Put most broadly, most boldly, and, perhaps, most optimistically: Might we be witnessing the birth of a new form of public education?

While I have no answers or no predictions to any of these questions, I will share with you a few observations I’ve made after having read your posts.

As teachers, most of us have been trained to view technology as a tool. We are taught to ask: Is this specific technological application the right tool for the job at hand? Is Freckle or CrashCourse video going to enhance my instruction and assist me as I help my students reach state standards for their grade level?

But what this current moment is reminding me is that technology can also be a system. That is, it's not just a particular tool, but a series of interrelated tools that, working in interaction, can change the way we do things.

As educators, perhaps it’s time to stop looking for tools, and start thinking about systems.

Take Khan Academy. You could take any one of his videos and ask if it enhances instruction around a topic. For example, does this video on the French Revolution assist me as I aim to meet this standard:

Comparing Political Revolutions and/or Independence Movements – compare and contrast the American Revolution, the French Revolution, and one other revolution or independence movement that occurred in a region external to Europe from the standpoint of political, economic, and social causes and consequences. (Michigan Standards, p. 95)

This would be a pretty common approach in our current educational system.

But we have to remember that Khan built a series of videos and assessments that sequentially move through whole topics and courses. Not only that, he built a "dashboard" system that allows teachers to see the gaps a student currently has in real time—and that could be used to chart individualized progress towards individualized goals.

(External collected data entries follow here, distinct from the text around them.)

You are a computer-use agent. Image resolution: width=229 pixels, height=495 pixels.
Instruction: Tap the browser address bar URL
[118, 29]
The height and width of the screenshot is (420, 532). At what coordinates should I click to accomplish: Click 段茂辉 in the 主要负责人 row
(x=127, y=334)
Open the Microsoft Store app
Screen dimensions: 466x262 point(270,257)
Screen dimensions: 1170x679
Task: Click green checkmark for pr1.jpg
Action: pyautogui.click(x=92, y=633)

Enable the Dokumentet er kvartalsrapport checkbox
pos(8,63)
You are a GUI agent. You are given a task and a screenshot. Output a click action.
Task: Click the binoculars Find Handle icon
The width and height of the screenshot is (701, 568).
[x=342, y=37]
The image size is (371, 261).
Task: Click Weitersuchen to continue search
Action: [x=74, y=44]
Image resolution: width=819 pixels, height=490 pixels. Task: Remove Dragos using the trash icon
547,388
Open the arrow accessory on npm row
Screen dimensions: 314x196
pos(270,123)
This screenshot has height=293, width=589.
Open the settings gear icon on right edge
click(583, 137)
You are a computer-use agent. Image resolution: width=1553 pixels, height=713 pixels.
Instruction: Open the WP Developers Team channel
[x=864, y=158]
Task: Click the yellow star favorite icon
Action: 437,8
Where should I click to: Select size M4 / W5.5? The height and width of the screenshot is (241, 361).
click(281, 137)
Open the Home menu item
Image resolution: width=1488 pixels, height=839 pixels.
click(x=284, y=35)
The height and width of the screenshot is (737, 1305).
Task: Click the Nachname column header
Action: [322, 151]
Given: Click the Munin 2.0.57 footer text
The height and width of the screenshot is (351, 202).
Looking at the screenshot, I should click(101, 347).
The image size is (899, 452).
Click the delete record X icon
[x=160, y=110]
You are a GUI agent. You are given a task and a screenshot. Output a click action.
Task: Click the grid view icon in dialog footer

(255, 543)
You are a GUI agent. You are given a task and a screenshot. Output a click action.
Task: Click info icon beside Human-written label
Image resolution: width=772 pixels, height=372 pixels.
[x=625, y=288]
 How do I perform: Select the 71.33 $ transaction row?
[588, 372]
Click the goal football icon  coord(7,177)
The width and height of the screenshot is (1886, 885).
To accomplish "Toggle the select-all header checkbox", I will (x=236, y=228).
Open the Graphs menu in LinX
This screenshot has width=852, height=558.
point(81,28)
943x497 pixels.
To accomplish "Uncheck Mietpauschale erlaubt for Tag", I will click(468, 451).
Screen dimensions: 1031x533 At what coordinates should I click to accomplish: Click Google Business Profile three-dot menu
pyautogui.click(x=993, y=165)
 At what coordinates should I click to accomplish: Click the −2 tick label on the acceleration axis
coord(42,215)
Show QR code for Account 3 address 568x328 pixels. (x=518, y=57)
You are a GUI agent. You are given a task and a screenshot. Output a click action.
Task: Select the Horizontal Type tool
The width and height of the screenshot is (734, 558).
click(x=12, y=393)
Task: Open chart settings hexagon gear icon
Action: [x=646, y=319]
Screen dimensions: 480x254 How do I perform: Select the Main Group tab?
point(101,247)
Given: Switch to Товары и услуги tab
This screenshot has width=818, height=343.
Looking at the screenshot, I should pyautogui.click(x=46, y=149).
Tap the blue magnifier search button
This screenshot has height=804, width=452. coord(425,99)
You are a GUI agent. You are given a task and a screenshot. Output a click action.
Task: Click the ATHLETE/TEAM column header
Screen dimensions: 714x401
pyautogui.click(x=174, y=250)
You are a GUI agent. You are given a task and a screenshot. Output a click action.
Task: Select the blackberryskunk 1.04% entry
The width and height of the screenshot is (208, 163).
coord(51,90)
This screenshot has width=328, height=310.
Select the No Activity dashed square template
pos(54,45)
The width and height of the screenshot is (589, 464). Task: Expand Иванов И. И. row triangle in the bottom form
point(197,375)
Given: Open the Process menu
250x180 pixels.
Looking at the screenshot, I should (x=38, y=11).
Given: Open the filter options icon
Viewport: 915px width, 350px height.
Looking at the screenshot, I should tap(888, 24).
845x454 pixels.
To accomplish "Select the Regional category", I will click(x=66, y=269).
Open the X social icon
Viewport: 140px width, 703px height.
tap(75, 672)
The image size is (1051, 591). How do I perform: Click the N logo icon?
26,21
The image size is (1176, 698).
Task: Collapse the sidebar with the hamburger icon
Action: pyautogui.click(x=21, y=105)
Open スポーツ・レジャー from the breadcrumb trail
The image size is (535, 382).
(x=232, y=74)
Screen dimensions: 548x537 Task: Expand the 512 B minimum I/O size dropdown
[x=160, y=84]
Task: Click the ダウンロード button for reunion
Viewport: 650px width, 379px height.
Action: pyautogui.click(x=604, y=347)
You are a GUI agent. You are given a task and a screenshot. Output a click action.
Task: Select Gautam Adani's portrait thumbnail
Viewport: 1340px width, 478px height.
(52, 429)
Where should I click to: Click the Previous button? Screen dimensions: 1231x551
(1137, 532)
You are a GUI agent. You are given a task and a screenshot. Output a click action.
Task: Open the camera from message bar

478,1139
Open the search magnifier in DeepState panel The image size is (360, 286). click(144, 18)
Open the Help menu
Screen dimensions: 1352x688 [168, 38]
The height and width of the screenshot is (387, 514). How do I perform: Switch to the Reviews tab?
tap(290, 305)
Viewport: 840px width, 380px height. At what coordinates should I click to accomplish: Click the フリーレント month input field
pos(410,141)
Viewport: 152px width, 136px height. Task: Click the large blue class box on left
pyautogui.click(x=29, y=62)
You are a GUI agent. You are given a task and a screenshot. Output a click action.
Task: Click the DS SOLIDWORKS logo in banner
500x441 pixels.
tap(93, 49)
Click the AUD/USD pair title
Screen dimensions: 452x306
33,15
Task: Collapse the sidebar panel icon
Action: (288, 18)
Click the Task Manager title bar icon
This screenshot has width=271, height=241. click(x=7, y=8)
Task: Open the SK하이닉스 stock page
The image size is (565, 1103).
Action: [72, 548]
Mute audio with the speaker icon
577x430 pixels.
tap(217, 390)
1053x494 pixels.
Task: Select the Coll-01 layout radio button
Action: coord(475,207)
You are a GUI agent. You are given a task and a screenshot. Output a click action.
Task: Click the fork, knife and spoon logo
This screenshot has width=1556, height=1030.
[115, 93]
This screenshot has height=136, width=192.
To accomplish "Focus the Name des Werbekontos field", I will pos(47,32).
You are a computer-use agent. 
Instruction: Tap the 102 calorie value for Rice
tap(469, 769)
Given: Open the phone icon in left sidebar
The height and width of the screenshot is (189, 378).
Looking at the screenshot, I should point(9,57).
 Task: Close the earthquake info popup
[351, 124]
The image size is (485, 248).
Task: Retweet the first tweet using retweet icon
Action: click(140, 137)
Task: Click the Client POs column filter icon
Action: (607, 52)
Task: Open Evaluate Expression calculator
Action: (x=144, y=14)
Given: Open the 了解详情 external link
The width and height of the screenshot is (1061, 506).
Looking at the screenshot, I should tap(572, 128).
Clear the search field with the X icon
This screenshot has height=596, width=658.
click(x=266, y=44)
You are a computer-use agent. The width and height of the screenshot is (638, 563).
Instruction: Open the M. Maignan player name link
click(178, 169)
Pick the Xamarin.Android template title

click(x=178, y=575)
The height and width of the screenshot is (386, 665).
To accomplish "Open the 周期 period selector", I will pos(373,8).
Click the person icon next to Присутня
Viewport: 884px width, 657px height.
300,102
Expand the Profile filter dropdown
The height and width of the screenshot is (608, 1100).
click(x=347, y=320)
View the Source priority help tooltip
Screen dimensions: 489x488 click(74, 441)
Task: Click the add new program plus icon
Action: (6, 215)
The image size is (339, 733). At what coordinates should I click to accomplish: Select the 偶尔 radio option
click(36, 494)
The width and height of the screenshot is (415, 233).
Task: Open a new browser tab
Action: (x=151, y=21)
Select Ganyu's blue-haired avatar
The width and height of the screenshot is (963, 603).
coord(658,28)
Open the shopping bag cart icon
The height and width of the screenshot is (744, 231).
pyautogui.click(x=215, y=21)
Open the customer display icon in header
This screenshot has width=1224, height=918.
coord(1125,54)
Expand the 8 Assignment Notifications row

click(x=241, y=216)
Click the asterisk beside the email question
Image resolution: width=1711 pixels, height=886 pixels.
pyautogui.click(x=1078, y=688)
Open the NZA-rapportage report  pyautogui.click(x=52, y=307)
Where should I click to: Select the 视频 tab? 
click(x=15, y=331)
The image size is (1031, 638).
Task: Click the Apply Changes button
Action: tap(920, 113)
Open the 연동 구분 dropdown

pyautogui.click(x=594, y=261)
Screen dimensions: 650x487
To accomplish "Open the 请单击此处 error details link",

I think we are seeing the limits of thinking about technology as tool and starting to realize the necessity to embrace technology as a system. It might be that it's what pushes us over into a new way of thinking about school.

Who knows?

Oftentimes, as teachers, we find ourselves needing to move forward with our instruction so that we can “cover” all of the standards that we are expected to address through our curriculum. That, despite the fact that students might still not have mastered the material.

For some topics, it might be ok to move on before students have reached 100% mastery. But did we really think we could move on when we are dealing with such foundational skills as literacy and numeracy?

It's one thing if a child doesn't yet know the seven continents or the properties of matter. It's another if they are struggling to read. Having a series of videos, activities, and assessments—with real-time feedback and guidance—might provide the personalized approach to learning that would prevent us from having to teach topics and skills that some of our students are not yet ready to learn.

It is a premise of curriculum theory that determining what knowledge is of most worth is a political question. It will require deliberation and discussion.

But once a curricular framework is in place, it does seem like we need a more radically personalized instructional system than we currently have in place. Perhaps Khan will be the place where children go to learn reading and math? And perhaps school will be a place where we learn to go to work with others, to create art, and to solve the problems of the world.

What if the model developed by Greta were itself flipped? What if Fridays were devoted to learning fundamentals online (under the guidance of a parent or some other adult), and the other days of the week were spent in school trying to solve the great challenges our species now confronts?

What if didn’t need to strike against school in order to be involved in the real world?